> [Records provided]
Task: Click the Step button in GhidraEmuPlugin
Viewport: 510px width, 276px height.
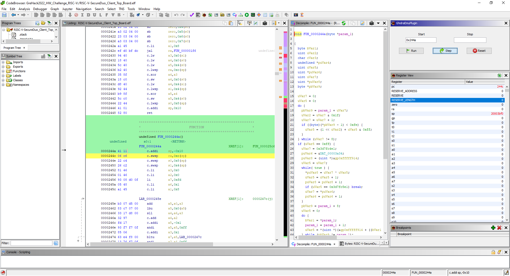Action: coord(445,51)
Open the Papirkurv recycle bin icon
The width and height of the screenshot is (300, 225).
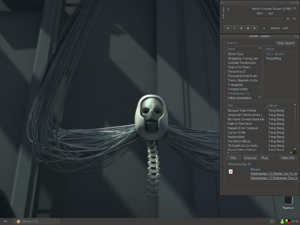point(288,201)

> [Given exercise] Reproduce the whole listing above line for line, without the pictures.

> [Solution to the exercise]
Task: Click the Step button in GhidraEmuPlugin
Viewport: 510px width, 276px height.
Action: coord(445,51)
Open the Papirkurv recycle bin icon
The width and height of the screenshot is (300, 225).
point(288,201)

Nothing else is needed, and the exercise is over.